Todas as crises deram origem a fases de grande expansão. Foi desta forma que Diogo Vasconcelos, distinguished fellow da Cisco, iniciou a sua apresentação na Assembleia que comemorou os 30 anos da AESE. “Estaremos numa fase dourada da inovação, das novas formas de criação de riqueza e oportunidades de crescimento na Europa?”, perguntou então.

Aproveitando a fase final da apresentação do professor Luis Manuel Calleja, Diogo Vasconcelos arrancou para 40 minutos dedicados, sobretudo, à inovação social.

Antes, o responsável alertou que os seis milhões de posto de trabalho perdidos, recentemente, na Europa, não irão voltar. “Temos novos mercados, como o das alterações climáticas, saúde e seniores, recursos naturais, reabilitação urbana e uso de energia”, mas as nossas antigas profissões não voltarão.

Segundo Vasconcellos, as organizações públicas e privadas terão, no futuro, que ter conhecimentos etnográficos, conhecer os consumidores. “O medo afecta muitas sociedades desenvolvidas e o pior que pode acontecer é as pessoas pensarem que são um fardo para a própria sociedade”.
Dito isto, o responsável da Cisco desenrolou uma série de projectos que têm em comum a inovação social, sobretudo numa vertente tecnológica.

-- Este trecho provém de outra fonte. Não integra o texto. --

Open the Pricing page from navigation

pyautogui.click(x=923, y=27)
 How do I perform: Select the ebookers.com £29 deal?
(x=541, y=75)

Um exemplo: o The Big Lunch, um evento realizado em 2009 no Reino Unido cujo objectivo foi trazer de volta as pessoas para o convívio de rua.
O The Big Lunch é patrocinado por vários empresas e associações, entre as quais a Mastercard e a EDF e juntou, no ano passado, um milhão de britânicos em 8.263 ruas.

“O grande erro de planeamento urbano do século XXI é a falta de movimento nas ruas, a falta de espaço público”, reconheceu Vasconcelos.
Com a inovação social, terminou Vasconcelos, os principais problemas da sociedade de hoje poderão ser trabalhados e menorizados. Porque uma cidade sustentável é também uma cidade com menos problemas sociais.